Being apart is an emotional rollercoaster for the children you love, for the caregiver/s left behind and, often exacerbated by these facts, for you.

As such, you’ve got to find a way to keep yourself together. This is one of the most important things that you can do to make the experience of being apart a positive one for all.

Easier said than done, right? Sure, keeping your cool won’t be easy, and at times you’ll crack under pressure. You’re only human! This is why ConnectedApart and it’s unique APART model doesn’t encourage you to be an emotionless rock, or some constantly tranquil Zen master.
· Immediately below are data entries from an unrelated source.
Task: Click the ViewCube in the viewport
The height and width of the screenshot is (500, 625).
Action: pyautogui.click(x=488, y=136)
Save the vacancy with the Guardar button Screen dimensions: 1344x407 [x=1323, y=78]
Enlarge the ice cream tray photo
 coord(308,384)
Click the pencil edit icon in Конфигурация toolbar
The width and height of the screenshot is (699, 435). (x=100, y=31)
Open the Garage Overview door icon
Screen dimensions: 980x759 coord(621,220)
Rather, ConnectedApart recognizes that we all have emotions and encourages you to manage them in such a way as to foster healthy, loving connections between you and the children you love, and your broader family, while you’re apart.
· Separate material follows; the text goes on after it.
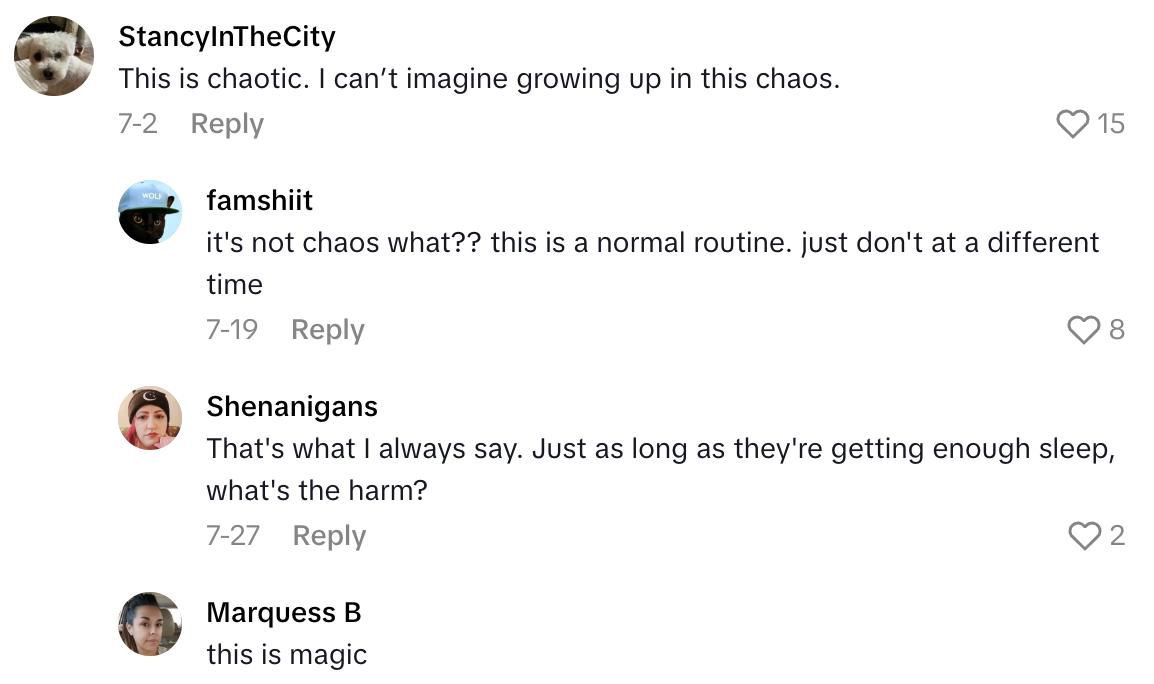
Task: View the Shenanigans profile photo
Action: (x=150, y=417)
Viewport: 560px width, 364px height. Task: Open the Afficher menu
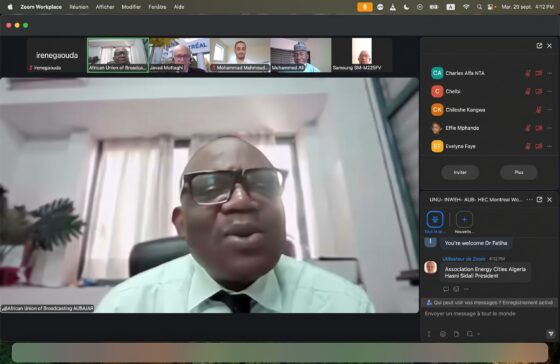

But how? Aha! That’s the secret of the first of APART’s five commitments, ‘Anchor’. Read on to get four simple ideas and visit ConnectedApart’s dedicated page on Anchoring for more.
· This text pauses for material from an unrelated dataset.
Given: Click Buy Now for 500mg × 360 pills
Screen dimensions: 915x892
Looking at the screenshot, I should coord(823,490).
  1. Get clear on your vision for being apart: great athletes envision themselves winning; successful private sector corporations adopt a clear picture of success. If its worth making a vision for the olympics, or for profit, its surely worth making one for your time apart from the children you love. So, close your eyes and picture success in each of the three stages of being apart: Leaving, Away and Returning. Once you’re clear on the vision for each stage, write it down, in clear and simple terms. Then put it somewhere safe; you’ll need it in Commitment Two, Prepare. Stay tuned for more ideas on Preparing, next week!
  2. Identify one (or a few) practical, healthy, stress management techniques, which you can do with little preparation and, preferably, in your immediate location: for example, in your hotel room if you’re travelling on business; in your bunk-room or ‘container’ if you’re deployed on a long ‘tour of duty’ with a national defence force or a long-term ‘mission’ with an international organization (for example with the United Nations); or in your living room at home, if you live apart from the children you love.
  3. Start a ten-minute stress management routine: using one or many of the ideas listed under item two above at ConnectedApart.com, before you leave the children you love. It will serve as an anchoring routine, when the stormy waters come. Involve the children you love and try to help them find a few techniques, which might work for them. At the very least, you will model one of the most important life skills of all, which is seldom the focus of dedicated courses in primary, secondary and/or tertiary institutions: stress management’.
  4. Leverage your network, as well as the ConnectedApart community: talk to others who have been/are currently apart from the children they love. As this article from the American Psychological Association attests, a problem shared, is truly a problem halved.

Related References

  • Biringen, Z., Seng, S. and Altenhofen, S. (2005). Babies, toddlers, and coping with military deployments: Ensuring emotional security and remaining emotionally available. Colorado State University
  • Cohen, S. A., Gössling, S. (2015). A darker side of hypermobility. Environment and Planning A, 47.
  • Flake E. M., Davis B. E., Johnson P. L., Middleton L. S. (2010). The psychological effects of deployment on military children. Journal of Behavioral and Developmental Pediatrics. 30 (4): 271 – 278
  • Gustafson, P. (2006). Work-related travel, gender and family obligations. Work, Employment and Society, 20 (3), 513 – 530.
  • Striker, J., Luippold, R., Nagy, L., et al. (1999). Risk factors for psychological stress among international business travellers. Occupational and Environmental Medicine, 56: 245 – 52.